■ Provided information:
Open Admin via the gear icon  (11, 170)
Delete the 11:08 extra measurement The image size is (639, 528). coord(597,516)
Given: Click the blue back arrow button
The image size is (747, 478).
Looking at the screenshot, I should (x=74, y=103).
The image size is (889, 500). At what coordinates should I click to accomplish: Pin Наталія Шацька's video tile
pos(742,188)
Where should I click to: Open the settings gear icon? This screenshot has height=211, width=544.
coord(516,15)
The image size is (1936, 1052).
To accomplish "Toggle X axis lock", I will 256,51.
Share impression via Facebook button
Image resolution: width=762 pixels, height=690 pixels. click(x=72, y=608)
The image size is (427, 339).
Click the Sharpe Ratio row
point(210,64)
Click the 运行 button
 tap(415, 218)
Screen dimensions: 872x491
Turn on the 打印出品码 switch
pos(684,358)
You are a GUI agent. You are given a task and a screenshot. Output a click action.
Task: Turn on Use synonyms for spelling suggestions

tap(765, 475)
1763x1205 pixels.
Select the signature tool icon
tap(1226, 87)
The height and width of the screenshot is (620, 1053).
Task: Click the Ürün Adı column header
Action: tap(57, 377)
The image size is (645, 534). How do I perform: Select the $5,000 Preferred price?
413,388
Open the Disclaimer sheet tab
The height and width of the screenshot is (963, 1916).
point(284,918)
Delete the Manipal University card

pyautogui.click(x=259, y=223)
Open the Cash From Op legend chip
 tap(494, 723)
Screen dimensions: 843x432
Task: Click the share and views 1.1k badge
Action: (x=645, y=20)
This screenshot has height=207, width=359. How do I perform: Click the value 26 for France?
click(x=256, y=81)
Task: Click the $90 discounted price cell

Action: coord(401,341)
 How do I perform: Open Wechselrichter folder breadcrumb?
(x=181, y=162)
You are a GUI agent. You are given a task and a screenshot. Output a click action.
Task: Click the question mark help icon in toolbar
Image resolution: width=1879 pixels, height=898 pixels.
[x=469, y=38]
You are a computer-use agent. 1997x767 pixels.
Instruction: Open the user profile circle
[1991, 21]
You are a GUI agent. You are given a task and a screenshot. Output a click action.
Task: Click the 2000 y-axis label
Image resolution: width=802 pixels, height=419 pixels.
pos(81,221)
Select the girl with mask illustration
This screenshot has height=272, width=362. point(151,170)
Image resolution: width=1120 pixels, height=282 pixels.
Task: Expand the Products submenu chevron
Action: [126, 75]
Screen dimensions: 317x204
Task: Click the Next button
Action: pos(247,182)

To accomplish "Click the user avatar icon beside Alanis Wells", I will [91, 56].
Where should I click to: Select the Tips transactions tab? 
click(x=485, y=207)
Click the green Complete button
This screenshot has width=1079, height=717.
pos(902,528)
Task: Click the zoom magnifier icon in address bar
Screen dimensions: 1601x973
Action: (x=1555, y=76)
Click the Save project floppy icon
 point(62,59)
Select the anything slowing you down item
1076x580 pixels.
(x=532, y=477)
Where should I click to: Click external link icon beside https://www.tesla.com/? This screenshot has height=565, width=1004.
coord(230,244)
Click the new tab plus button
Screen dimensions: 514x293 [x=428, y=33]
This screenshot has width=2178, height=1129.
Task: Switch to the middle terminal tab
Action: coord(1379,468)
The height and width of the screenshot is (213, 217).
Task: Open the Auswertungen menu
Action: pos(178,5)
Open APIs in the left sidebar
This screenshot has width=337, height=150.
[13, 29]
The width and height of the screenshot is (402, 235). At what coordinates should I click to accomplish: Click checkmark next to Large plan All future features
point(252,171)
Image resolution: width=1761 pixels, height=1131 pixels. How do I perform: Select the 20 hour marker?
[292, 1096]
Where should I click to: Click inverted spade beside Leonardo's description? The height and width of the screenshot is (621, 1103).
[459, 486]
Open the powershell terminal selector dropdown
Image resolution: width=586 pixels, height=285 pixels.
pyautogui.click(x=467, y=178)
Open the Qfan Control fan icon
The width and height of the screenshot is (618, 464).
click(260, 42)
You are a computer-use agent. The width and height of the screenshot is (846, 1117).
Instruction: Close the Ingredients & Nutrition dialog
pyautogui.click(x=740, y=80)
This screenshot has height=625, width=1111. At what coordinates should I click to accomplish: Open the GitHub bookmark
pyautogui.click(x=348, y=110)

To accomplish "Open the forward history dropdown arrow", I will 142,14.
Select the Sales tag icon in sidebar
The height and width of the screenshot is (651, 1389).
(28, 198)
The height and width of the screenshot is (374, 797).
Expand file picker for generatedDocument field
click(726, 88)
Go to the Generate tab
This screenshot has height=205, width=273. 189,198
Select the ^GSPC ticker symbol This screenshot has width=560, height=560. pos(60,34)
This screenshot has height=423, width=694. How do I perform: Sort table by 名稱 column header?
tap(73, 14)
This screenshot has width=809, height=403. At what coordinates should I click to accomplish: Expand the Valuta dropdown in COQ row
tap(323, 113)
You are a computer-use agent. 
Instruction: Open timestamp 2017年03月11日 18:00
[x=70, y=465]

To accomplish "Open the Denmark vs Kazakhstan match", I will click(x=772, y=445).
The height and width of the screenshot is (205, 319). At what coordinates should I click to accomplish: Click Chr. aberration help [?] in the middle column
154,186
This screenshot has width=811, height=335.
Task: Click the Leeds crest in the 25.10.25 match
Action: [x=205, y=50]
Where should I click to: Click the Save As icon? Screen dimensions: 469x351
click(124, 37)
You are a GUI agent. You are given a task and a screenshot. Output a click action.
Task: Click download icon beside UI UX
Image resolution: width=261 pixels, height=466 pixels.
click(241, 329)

■ Aim of the task: Reproduce every item above word for word, keeping each line unchanged and in its original order.

■ Solution below:
Open Admin via the gear icon  (11, 170)
Delete the 11:08 extra measurement The image size is (639, 528). coord(597,516)
Given: Click the blue back arrow button
The image size is (747, 478).
Looking at the screenshot, I should (x=74, y=103).
The image size is (889, 500). At what coordinates should I click to accomplish: Pin Наталія Шацька's video tile
pos(742,188)
Where should I click to: Open the settings gear icon? This screenshot has height=211, width=544.
coord(516,15)
The image size is (1936, 1052).
To accomplish "Toggle X axis lock", I will 256,51.
Share impression via Facebook button
Image resolution: width=762 pixels, height=690 pixels. click(x=72, y=608)
The image size is (427, 339).
Click the Sharpe Ratio row
point(210,64)
Click the 运行 button
 tap(415, 218)
Screen dimensions: 872x491
Turn on the 打印出品码 switch
pos(684,358)
You are a GUI agent. You are given a task and a screenshot. Output a click action.
Task: Turn on Use synonyms for spelling suggestions

tap(765, 475)
1763x1205 pixels.
Select the signature tool icon
tap(1226, 87)
The height and width of the screenshot is (620, 1053).
Task: Click the Ürün Adı column header
Action: tap(57, 377)
The image size is (645, 534). How do I perform: Select the $5,000 Preferred price?
413,388
Open the Disclaimer sheet tab
The height and width of the screenshot is (963, 1916).
point(284,918)
Delete the Manipal University card

pyautogui.click(x=259, y=223)
Open the Cash From Op legend chip
 tap(494, 723)
Screen dimensions: 843x432
Task: Click the share and views 1.1k badge
Action: (x=645, y=20)
This screenshot has height=207, width=359. How do I perform: Click the value 26 for France?
click(x=256, y=81)
Task: Click the $90 discounted price cell

Action: coord(401,341)
 How do I perform: Open Wechselrichter folder breadcrumb?
(x=181, y=162)
You are a GUI agent. You are given a task and a screenshot. Output a click action.
Task: Click the question mark help icon in toolbar
Image resolution: width=1879 pixels, height=898 pixels.
[x=469, y=38]
You are a computer-use agent. 1997x767 pixels.
Instruction: Open the user profile circle
[1991, 21]
You are a GUI agent. You are given a task and a screenshot. Output a click action.
Task: Click the 2000 y-axis label
Image resolution: width=802 pixels, height=419 pixels.
pos(81,221)
Select the girl with mask illustration
This screenshot has height=272, width=362. point(151,170)
Image resolution: width=1120 pixels, height=282 pixels.
Task: Expand the Products submenu chevron
Action: [126, 75]
Screen dimensions: 317x204
Task: Click the Next button
Action: pos(247,182)

To accomplish "Click the user avatar icon beside Alanis Wells", I will [91, 56].
Where should I click to: Select the Tips transactions tab? 
click(x=485, y=207)
Click the green Complete button
This screenshot has width=1079, height=717.
pos(902,528)
Task: Click the zoom magnifier icon in address bar
Screen dimensions: 1601x973
Action: (x=1555, y=76)
Click the Save project floppy icon
 point(62,59)
Select the anything slowing you down item
1076x580 pixels.
(x=532, y=477)
Where should I click to: Click external link icon beside https://www.tesla.com/? This screenshot has height=565, width=1004.
coord(230,244)
Click the new tab plus button
Screen dimensions: 514x293 [x=428, y=33]
This screenshot has width=2178, height=1129.
Task: Switch to the middle terminal tab
Action: coord(1379,468)
The height and width of the screenshot is (213, 217).
Task: Open the Auswertungen menu
Action: pos(178,5)
Open APIs in the left sidebar
This screenshot has width=337, height=150.
[13, 29]
The width and height of the screenshot is (402, 235). At what coordinates should I click to accomplish: Click checkmark next to Large plan All future features
point(252,171)
Image resolution: width=1761 pixels, height=1131 pixels. How do I perform: Select the 20 hour marker?
[292, 1096]
Where should I click to: Click inverted spade beside Leonardo's description? The height and width of the screenshot is (621, 1103).
[459, 486]
Open the powershell terminal selector dropdown
Image resolution: width=586 pixels, height=285 pixels.
pyautogui.click(x=467, y=178)
Open the Qfan Control fan icon
The width and height of the screenshot is (618, 464).
click(260, 42)
You are a computer-use agent. The width and height of the screenshot is (846, 1117).
Instruction: Close the Ingredients & Nutrition dialog
pyautogui.click(x=740, y=80)
This screenshot has height=625, width=1111. At what coordinates should I click to accomplish: Open the GitHub bookmark
pyautogui.click(x=348, y=110)

To accomplish "Open the forward history dropdown arrow", I will 142,14.
Select the Sales tag icon in sidebar
The height and width of the screenshot is (651, 1389).
(28, 198)
The height and width of the screenshot is (374, 797).
Expand file picker for generatedDocument field
click(726, 88)
Go to the Generate tab
This screenshot has height=205, width=273. 189,198
Select the ^GSPC ticker symbol This screenshot has width=560, height=560. pos(60,34)
This screenshot has height=423, width=694. How do I perform: Sort table by 名稱 column header?
tap(73, 14)
This screenshot has width=809, height=403. At what coordinates should I click to accomplish: Expand the Valuta dropdown in COQ row
tap(323, 113)
You are a computer-use agent. 
Instruction: Open timestamp 2017年03月11日 18:00
[x=70, y=465]

To accomplish "Open the Denmark vs Kazakhstan match", I will click(x=772, y=445).
The height and width of the screenshot is (205, 319). At what coordinates should I click to accomplish: Click Chr. aberration help [?] in the middle column
154,186
This screenshot has width=811, height=335.
Task: Click the Leeds crest in the 25.10.25 match
Action: [x=205, y=50]
Where should I click to: Click the Save As icon? Screen dimensions: 469x351
click(124, 37)
You are a GUI agent. You are given a task and a screenshot. Output a click action.
Task: Click download icon beside UI UX
Image resolution: width=261 pixels, height=466 pixels.
click(241, 329)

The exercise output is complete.